-- Opening Marker --

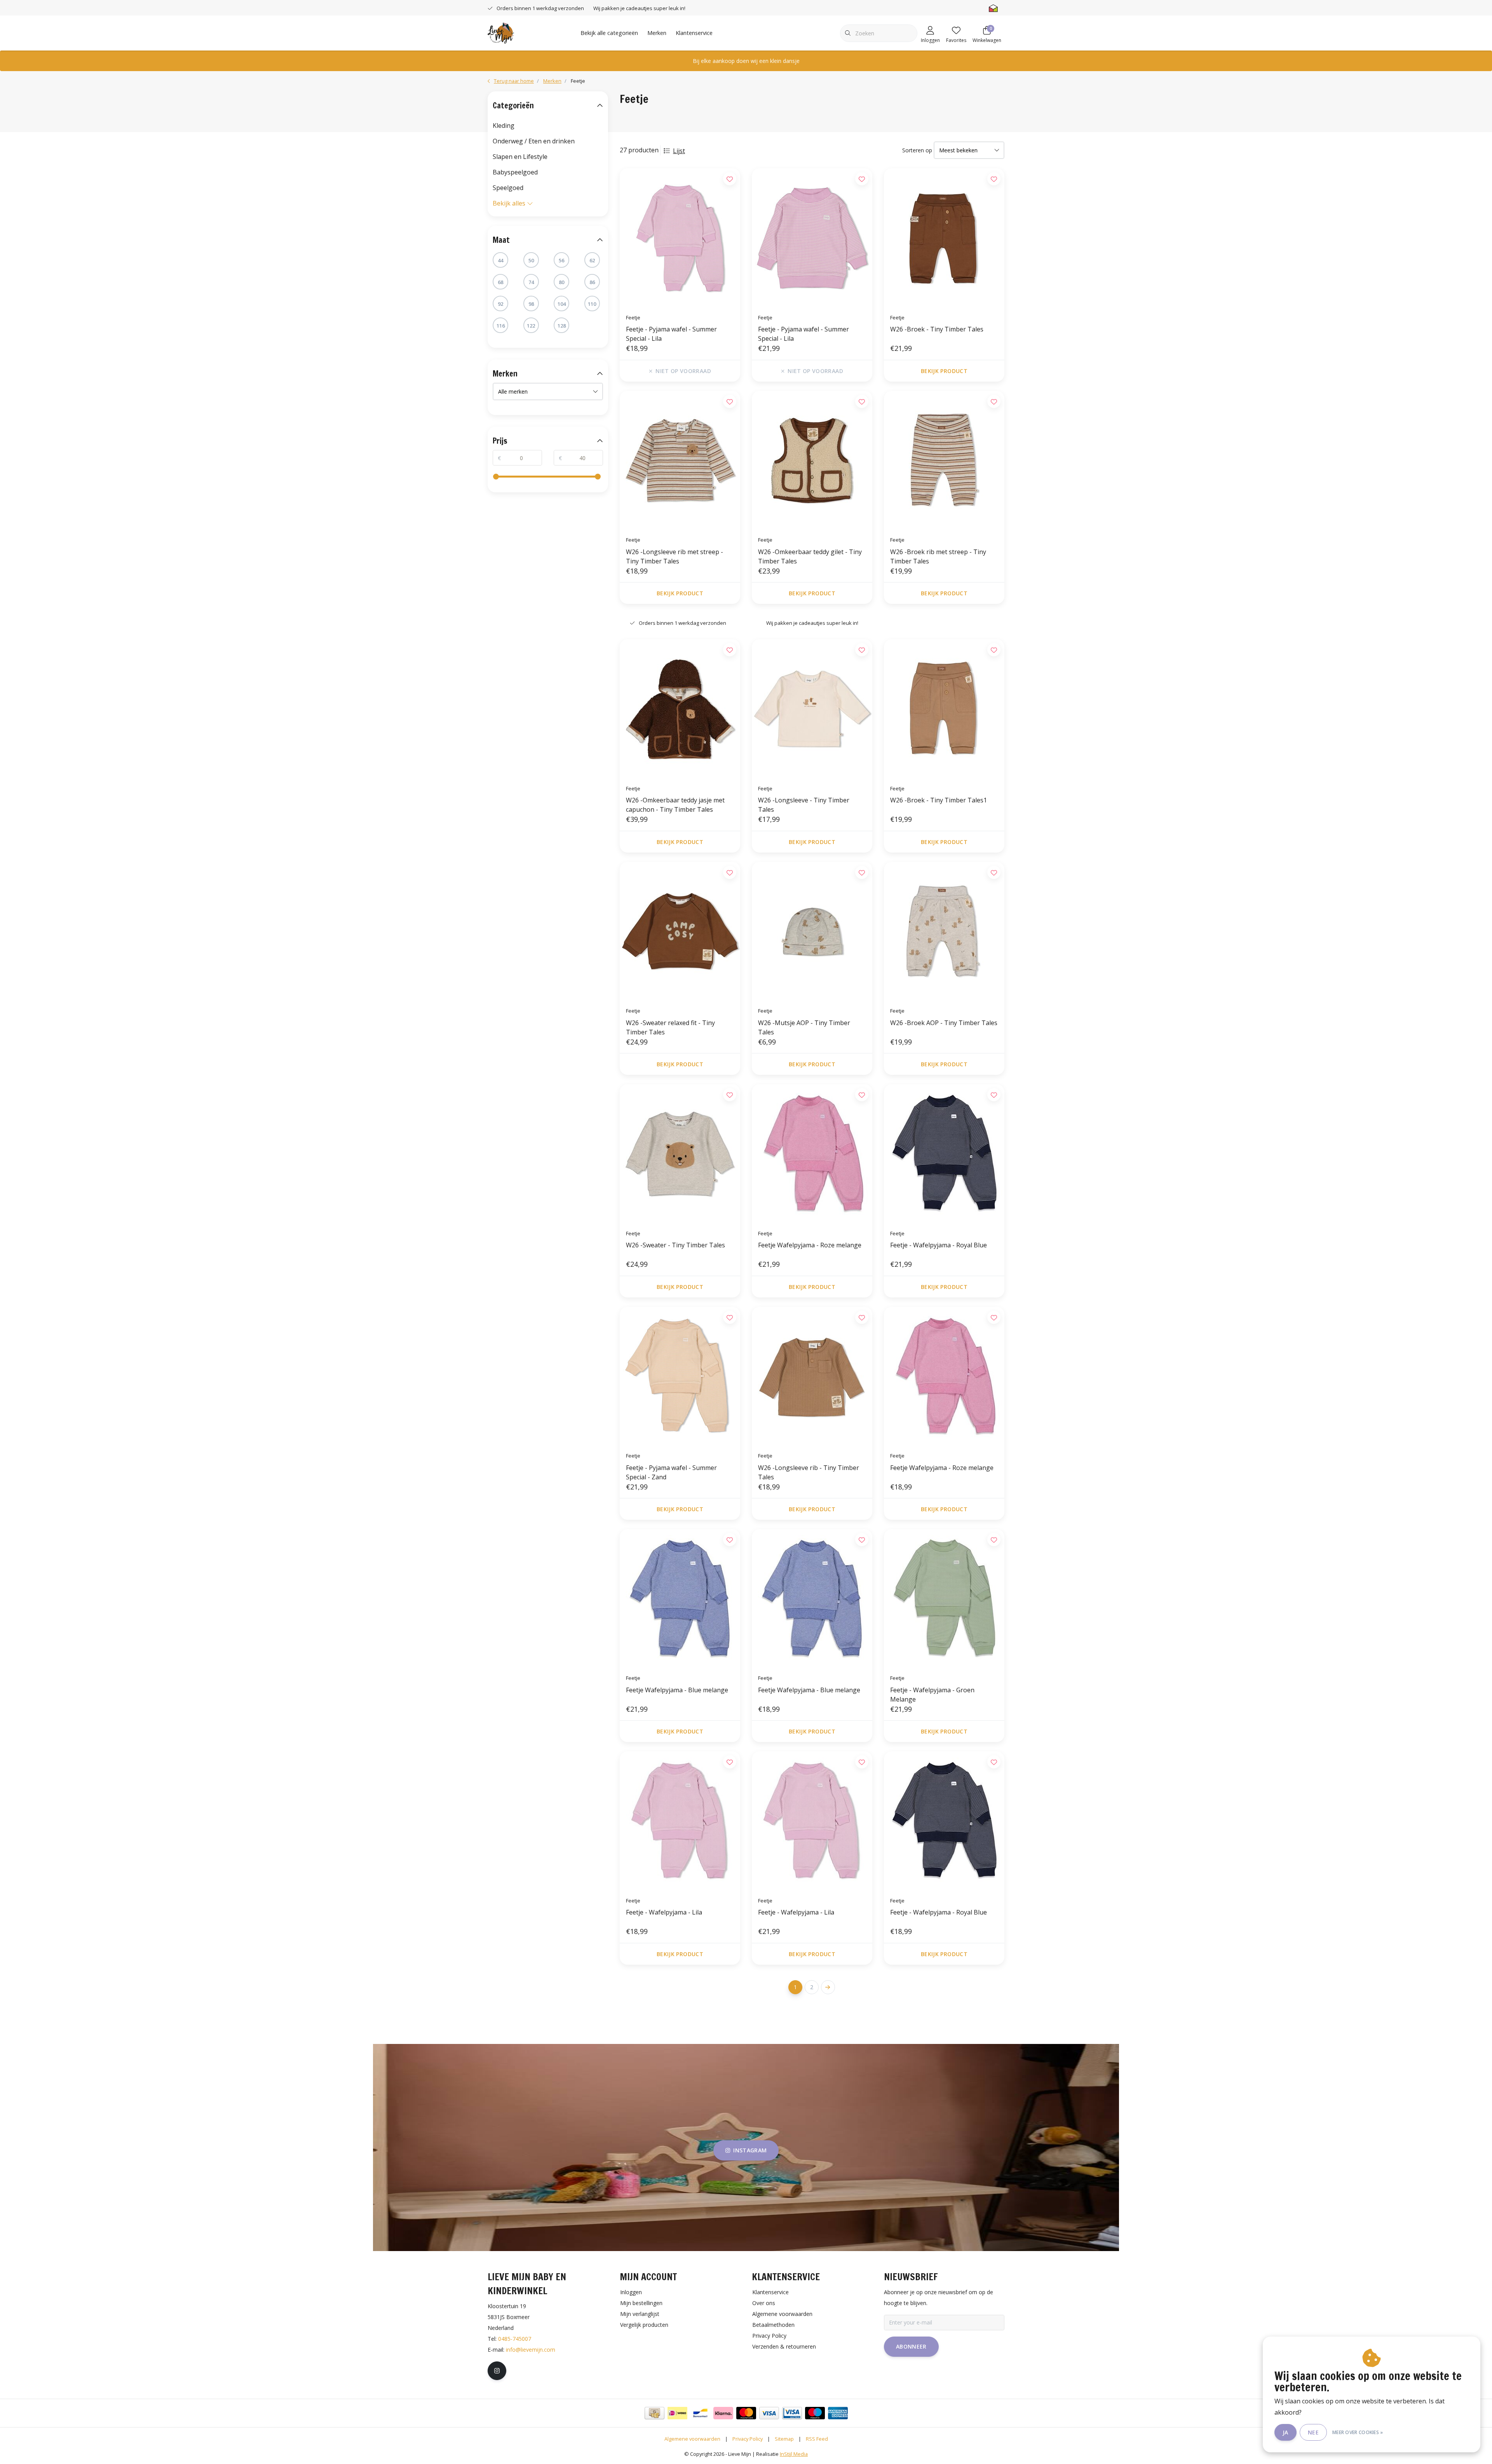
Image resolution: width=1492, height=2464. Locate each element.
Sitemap (784, 2438)
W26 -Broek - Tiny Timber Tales (936, 329)
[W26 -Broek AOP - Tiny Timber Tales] (944, 931)
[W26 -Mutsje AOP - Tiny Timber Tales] (812, 931)
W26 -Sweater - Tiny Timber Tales (675, 1245)
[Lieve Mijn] (501, 32)
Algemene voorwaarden (692, 2438)
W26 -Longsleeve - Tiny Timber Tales (803, 805)
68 (500, 282)
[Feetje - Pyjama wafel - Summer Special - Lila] (680, 237)
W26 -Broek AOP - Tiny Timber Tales (943, 1022)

-- Closing Marker --

- **INSTRUCTIONS TO FOLLOW**: Exactly the lines from the one containing "[Lieve Mijn] (501, 32)" through the end of the entries above must be output, and no others.

- **TASK RESPONSE**:
[Lieve Mijn] (501, 32)
Algemene voorwaarden (692, 2438)
W26 -Longsleeve - Tiny Timber Tales (803, 805)
68 (500, 282)
[Feetje - Pyjama wafel - Summer Special - Lila] (680, 237)
W26 -Broek AOP - Tiny Timber Tales (943, 1022)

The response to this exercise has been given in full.